Records to process
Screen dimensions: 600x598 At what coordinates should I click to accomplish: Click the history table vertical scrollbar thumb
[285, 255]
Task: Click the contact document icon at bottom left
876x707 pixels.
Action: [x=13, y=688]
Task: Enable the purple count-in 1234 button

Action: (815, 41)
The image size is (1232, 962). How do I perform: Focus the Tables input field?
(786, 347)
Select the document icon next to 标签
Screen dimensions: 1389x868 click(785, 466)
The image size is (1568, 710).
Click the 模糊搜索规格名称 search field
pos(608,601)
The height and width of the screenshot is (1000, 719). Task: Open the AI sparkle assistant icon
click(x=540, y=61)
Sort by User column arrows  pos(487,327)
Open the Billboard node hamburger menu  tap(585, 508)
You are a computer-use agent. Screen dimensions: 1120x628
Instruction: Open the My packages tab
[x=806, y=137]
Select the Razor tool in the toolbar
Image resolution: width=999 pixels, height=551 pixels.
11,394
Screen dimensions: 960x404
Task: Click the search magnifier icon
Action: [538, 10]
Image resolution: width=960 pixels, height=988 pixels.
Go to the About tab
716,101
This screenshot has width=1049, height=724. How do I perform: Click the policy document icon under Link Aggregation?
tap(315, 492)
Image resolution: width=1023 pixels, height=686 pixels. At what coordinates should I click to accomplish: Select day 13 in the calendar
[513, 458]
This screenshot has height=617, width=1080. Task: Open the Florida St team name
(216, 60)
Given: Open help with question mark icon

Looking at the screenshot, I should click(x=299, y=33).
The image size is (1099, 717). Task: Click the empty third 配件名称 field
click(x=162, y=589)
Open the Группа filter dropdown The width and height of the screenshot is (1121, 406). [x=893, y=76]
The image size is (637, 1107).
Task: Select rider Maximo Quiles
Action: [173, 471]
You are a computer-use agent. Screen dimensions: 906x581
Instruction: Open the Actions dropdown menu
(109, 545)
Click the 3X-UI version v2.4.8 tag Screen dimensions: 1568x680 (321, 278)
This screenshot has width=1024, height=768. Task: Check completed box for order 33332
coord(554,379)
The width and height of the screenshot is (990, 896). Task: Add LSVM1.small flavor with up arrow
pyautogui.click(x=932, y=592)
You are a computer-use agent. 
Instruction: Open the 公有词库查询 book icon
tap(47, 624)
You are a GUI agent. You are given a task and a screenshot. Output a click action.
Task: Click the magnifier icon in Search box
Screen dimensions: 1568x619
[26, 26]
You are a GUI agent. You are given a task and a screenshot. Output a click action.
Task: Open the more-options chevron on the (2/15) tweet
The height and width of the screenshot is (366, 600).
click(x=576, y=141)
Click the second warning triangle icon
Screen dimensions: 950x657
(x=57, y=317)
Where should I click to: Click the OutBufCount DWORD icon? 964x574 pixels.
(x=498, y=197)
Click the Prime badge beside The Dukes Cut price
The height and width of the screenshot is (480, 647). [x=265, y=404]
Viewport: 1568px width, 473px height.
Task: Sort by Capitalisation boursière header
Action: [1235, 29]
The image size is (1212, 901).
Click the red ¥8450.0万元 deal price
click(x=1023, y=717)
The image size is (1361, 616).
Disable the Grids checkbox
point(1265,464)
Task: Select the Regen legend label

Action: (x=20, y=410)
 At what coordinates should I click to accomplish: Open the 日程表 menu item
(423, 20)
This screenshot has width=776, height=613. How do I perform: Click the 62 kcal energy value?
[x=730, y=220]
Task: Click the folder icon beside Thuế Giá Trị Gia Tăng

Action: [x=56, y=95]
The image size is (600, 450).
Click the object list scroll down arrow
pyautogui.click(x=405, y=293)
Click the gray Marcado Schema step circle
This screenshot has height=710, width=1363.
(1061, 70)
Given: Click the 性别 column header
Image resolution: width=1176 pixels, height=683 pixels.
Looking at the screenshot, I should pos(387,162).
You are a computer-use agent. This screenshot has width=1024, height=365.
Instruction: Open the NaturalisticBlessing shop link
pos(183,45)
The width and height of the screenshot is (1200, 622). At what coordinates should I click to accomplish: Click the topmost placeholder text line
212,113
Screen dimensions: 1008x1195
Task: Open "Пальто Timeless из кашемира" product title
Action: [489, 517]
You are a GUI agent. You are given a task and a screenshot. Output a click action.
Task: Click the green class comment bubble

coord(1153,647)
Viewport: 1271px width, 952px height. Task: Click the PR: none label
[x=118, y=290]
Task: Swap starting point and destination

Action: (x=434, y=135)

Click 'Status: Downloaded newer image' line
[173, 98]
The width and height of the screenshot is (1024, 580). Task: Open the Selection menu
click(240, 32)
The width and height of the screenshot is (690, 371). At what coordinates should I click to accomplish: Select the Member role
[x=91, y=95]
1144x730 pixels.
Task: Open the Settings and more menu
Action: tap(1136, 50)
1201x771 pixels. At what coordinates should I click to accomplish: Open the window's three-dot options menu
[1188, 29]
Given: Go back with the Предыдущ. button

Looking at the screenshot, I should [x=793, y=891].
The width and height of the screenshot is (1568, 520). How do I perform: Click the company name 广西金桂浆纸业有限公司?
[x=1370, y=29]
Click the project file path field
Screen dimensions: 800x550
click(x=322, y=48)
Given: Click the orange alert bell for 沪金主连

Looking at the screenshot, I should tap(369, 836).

What to do
Begin with the line containing "Task: Swap starting point and destination" and retype it and each line after it through the end of the records, keeping them exact and including nothing more.

Answer section
Task: Swap starting point and destination

Action: (x=434, y=135)

Click 'Status: Downloaded newer image' line
[173, 98]
The width and height of the screenshot is (1024, 580). Task: Open the Selection menu
click(240, 32)
The width and height of the screenshot is (690, 371). At what coordinates should I click to accomplish: Select the Member role
[x=91, y=95]
1144x730 pixels.
Task: Open the Settings and more menu
Action: tap(1136, 50)
1201x771 pixels. At what coordinates should I click to accomplish: Open the window's three-dot options menu
[1188, 29]
Given: Go back with the Предыдущ. button

Looking at the screenshot, I should [x=793, y=891].
The width and height of the screenshot is (1568, 520). How do I perform: Click the company name 广西金桂浆纸业有限公司?
[x=1370, y=29]
Click the project file path field
Screen dimensions: 800x550
click(x=322, y=48)
Given: Click the orange alert bell for 沪金主连

Looking at the screenshot, I should tap(369, 836).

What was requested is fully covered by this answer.